[Entries provided — start]
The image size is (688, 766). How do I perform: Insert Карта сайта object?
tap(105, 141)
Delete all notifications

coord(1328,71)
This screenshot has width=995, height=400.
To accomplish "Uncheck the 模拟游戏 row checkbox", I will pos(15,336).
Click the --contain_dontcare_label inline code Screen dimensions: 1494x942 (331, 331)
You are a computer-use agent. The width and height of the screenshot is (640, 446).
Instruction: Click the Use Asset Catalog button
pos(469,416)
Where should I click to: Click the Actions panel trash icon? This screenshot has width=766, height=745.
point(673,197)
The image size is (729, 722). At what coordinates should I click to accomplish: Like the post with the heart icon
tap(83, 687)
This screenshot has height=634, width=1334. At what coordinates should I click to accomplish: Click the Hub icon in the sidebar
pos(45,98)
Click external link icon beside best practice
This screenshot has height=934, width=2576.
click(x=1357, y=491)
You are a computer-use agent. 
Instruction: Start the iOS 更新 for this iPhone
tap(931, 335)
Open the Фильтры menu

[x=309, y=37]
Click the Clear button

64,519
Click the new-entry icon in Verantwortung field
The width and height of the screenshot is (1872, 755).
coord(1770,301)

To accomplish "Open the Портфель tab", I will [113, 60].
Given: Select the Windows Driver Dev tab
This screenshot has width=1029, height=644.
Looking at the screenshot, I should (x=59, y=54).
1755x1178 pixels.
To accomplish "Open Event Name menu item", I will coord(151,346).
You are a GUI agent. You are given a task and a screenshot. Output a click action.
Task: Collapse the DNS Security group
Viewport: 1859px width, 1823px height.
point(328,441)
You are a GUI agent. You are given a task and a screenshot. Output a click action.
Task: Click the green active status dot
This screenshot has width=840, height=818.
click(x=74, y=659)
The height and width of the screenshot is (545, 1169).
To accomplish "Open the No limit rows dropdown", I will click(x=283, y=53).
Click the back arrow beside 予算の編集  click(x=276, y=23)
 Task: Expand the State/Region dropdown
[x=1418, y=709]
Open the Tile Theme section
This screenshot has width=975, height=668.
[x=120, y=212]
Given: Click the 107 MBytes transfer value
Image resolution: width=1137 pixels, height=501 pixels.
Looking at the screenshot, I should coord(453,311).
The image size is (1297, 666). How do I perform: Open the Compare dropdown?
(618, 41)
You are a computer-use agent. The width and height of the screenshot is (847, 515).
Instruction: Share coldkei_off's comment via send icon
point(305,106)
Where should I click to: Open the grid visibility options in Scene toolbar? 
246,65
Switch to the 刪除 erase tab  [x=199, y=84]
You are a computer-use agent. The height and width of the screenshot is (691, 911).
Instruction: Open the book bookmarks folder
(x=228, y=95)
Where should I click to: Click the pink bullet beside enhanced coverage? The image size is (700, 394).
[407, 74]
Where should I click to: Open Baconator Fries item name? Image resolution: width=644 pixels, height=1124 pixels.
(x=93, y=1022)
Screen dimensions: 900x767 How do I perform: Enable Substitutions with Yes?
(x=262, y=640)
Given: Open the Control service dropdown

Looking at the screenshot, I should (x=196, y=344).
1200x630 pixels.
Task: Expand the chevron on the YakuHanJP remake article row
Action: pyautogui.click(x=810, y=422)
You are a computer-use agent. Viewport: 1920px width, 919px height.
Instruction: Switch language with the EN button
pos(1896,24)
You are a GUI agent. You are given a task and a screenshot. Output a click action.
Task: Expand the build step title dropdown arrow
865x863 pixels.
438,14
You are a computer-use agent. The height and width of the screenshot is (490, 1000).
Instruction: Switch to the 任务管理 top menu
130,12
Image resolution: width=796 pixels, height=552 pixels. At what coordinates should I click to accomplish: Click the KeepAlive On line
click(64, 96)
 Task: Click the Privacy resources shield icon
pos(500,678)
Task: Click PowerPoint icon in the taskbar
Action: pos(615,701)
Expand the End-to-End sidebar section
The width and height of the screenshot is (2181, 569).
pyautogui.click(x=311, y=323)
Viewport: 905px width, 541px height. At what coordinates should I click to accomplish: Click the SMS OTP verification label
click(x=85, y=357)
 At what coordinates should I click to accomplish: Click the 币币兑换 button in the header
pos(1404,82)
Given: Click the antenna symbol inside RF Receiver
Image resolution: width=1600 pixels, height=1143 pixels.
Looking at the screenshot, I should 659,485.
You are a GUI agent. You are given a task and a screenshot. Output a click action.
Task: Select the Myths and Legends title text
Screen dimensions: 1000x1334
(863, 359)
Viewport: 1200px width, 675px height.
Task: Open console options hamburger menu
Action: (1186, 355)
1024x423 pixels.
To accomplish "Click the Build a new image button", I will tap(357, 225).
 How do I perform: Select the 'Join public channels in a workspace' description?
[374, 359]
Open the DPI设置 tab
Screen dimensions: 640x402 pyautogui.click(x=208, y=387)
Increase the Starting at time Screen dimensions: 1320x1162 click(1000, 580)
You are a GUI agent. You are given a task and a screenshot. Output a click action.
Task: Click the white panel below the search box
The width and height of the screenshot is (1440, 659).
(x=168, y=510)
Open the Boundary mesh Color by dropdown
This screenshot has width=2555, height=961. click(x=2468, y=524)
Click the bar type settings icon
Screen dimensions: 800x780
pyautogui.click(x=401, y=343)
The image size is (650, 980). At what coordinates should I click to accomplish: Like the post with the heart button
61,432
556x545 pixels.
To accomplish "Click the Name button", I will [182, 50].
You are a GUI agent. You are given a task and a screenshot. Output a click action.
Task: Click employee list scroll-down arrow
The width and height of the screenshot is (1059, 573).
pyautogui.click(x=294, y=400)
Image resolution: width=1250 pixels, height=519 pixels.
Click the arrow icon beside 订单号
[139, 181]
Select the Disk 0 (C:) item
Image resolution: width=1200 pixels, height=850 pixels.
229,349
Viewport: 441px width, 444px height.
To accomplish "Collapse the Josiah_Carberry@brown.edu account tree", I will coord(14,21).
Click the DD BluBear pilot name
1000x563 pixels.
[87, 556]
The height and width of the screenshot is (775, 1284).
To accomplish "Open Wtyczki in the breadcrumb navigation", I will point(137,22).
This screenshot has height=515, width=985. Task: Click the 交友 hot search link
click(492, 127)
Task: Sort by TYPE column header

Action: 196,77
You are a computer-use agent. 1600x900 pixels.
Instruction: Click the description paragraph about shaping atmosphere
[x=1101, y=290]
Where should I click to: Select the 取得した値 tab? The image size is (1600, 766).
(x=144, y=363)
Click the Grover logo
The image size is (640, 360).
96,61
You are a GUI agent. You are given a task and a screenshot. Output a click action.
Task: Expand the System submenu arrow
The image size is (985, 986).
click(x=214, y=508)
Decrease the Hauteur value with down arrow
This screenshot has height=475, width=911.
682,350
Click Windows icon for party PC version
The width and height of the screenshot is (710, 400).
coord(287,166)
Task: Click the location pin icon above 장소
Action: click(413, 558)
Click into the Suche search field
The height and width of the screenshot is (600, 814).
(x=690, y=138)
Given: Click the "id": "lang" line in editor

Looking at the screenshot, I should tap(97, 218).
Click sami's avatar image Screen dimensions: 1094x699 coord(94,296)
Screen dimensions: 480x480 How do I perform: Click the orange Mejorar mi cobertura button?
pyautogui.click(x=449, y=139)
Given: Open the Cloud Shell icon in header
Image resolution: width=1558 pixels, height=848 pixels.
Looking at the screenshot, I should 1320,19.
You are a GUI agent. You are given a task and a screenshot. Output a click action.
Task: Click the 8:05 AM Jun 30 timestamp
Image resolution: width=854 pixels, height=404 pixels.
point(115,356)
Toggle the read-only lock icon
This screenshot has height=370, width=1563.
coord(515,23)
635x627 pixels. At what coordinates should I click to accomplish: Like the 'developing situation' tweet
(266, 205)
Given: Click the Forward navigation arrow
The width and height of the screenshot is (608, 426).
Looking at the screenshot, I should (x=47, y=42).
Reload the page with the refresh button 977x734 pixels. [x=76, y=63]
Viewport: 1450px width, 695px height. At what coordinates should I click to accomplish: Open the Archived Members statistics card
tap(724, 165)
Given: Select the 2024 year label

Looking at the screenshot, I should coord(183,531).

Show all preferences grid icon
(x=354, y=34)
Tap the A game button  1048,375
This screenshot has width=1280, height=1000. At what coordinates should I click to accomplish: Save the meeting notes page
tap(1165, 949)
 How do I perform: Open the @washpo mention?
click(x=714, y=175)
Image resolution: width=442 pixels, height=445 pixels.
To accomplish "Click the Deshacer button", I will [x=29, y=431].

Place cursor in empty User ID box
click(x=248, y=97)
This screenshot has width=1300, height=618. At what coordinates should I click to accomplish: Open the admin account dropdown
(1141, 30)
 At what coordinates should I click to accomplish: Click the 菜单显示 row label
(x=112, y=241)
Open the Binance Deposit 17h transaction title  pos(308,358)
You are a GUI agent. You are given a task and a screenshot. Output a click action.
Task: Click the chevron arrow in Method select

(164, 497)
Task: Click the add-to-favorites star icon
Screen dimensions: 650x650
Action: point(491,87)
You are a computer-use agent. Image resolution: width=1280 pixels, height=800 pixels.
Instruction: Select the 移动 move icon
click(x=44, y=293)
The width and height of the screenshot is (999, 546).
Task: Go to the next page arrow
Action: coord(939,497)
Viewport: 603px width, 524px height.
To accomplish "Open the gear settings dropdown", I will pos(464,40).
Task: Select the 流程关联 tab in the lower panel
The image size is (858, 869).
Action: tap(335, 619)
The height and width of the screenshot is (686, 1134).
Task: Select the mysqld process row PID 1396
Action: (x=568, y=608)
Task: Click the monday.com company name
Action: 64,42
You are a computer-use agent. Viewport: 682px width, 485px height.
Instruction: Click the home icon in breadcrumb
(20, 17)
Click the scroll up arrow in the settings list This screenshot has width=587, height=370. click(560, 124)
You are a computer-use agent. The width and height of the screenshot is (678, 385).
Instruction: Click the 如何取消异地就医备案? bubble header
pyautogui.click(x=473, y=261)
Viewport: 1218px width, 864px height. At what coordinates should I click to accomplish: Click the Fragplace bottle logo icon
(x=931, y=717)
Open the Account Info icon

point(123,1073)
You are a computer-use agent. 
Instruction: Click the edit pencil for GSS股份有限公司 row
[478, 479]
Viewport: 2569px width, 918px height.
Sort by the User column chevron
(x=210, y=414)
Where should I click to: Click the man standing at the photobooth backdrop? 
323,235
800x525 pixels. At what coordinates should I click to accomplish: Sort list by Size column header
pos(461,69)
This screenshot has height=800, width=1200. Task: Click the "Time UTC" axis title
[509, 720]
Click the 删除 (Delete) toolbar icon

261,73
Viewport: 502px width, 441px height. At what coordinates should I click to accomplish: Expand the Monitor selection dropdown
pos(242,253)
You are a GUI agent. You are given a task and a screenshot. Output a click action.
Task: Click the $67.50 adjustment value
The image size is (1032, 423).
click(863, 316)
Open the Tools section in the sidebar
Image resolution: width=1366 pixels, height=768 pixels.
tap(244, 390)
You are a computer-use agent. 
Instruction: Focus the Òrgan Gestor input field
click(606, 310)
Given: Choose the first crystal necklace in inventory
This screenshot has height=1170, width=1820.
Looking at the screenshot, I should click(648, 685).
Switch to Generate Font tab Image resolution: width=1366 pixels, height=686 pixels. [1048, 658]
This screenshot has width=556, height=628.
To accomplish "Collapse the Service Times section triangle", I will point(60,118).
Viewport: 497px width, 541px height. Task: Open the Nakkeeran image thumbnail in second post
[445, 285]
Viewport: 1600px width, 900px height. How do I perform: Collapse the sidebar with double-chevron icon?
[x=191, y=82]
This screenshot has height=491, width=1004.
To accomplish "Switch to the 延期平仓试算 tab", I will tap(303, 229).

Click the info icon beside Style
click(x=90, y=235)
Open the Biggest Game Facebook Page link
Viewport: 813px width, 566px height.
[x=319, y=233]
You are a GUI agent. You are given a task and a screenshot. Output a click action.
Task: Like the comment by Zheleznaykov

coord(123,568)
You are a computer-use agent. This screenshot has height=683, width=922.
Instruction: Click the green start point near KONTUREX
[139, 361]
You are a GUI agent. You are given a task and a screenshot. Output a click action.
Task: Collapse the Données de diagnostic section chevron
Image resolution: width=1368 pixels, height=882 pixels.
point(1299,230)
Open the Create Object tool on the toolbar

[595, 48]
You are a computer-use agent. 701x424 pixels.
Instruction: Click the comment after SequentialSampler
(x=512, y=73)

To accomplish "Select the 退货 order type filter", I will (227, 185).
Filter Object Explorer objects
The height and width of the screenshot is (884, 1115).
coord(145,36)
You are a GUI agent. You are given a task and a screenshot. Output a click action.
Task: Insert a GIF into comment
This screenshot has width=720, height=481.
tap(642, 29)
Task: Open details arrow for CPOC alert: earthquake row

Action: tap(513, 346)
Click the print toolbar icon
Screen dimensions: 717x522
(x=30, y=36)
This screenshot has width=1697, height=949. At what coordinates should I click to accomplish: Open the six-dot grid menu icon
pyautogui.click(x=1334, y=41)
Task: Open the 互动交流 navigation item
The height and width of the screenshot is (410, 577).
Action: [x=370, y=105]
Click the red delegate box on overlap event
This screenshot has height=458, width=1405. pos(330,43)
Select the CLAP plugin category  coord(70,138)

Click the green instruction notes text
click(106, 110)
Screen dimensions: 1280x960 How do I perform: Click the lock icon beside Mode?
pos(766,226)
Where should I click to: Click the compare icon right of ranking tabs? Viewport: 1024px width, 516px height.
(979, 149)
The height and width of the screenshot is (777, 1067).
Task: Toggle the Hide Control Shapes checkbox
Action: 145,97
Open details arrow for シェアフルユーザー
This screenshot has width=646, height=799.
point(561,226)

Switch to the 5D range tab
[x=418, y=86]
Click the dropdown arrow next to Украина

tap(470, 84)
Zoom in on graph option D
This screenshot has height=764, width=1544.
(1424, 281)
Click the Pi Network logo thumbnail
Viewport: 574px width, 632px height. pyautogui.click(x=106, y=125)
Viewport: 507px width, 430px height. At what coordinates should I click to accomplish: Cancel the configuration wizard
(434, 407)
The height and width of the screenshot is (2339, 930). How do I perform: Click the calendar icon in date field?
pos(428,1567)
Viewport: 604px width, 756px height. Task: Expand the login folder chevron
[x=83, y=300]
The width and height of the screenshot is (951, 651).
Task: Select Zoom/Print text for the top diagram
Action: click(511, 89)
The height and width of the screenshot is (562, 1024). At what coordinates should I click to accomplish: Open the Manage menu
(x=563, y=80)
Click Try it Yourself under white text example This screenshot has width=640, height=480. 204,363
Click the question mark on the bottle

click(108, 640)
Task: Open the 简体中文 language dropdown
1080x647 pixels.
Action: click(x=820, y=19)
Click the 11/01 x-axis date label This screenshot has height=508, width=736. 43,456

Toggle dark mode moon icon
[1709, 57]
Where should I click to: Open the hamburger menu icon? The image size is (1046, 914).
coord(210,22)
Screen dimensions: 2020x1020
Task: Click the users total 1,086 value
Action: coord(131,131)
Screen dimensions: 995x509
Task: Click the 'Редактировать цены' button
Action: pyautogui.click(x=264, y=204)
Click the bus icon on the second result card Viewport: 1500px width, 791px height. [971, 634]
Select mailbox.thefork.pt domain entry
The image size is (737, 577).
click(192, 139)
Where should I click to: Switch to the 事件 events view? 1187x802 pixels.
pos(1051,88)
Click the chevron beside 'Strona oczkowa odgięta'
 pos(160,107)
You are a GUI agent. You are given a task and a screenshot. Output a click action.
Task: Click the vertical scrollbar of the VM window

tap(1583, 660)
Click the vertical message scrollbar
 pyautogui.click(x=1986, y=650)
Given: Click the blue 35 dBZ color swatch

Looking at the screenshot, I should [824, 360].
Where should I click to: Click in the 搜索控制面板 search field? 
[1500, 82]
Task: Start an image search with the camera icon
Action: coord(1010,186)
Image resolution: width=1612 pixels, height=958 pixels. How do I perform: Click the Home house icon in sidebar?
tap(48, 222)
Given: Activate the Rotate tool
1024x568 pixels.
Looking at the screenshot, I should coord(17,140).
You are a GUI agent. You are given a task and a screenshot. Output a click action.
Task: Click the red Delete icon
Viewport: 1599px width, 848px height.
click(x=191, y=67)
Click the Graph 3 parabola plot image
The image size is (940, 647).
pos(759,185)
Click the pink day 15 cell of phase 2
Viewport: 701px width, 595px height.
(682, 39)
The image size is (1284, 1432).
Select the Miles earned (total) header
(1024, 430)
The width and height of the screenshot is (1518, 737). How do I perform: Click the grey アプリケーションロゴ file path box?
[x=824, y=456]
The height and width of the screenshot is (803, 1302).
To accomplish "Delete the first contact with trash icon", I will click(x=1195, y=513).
[Entries provided — finish]
Look above and return each line of the records exactly, from the very first through the line with "The height and width of the screenshot is (545, 1169).", both included.

The image size is (688, 766). How do I perform: Insert Карта сайта object?
tap(105, 141)
Delete all notifications

coord(1328,71)
This screenshot has width=995, height=400.
To accomplish "Uncheck the 模拟游戏 row checkbox", I will pos(15,336).
Click the --contain_dontcare_label inline code Screen dimensions: 1494x942 (331, 331)
You are a computer-use agent. The width and height of the screenshot is (640, 446).
Instruction: Click the Use Asset Catalog button
pos(469,416)
Where should I click to: Click the Actions panel trash icon? This screenshot has width=766, height=745.
point(673,197)
The image size is (729, 722). At what coordinates should I click to accomplish: Like the post with the heart icon
tap(83, 687)
This screenshot has height=634, width=1334. At what coordinates should I click to accomplish: Click the Hub icon in the sidebar
pos(45,98)
Click external link icon beside best practice
This screenshot has height=934, width=2576.
click(x=1357, y=491)
You are a computer-use agent. 
Instruction: Start the iOS 更新 for this iPhone
tap(931, 335)
Open the Фильтры menu

[x=309, y=37]
Click the Clear button

64,519
Click the new-entry icon in Verantwortung field
The width and height of the screenshot is (1872, 755).
coord(1770,301)

To accomplish "Open the Портфель tab", I will [113, 60].
Given: Select the Windows Driver Dev tab
This screenshot has width=1029, height=644.
Looking at the screenshot, I should (x=59, y=54).
1755x1178 pixels.
To accomplish "Open Event Name menu item", I will coord(151,346).
You are a GUI agent. You are given a task and a screenshot. Output a click action.
Task: Collapse the DNS Security group
Viewport: 1859px width, 1823px height.
point(328,441)
You are a GUI agent. You are given a task and a screenshot. Output a click action.
Task: Click the green active status dot
This screenshot has width=840, height=818.
click(x=74, y=659)
The height and width of the screenshot is (545, 1169).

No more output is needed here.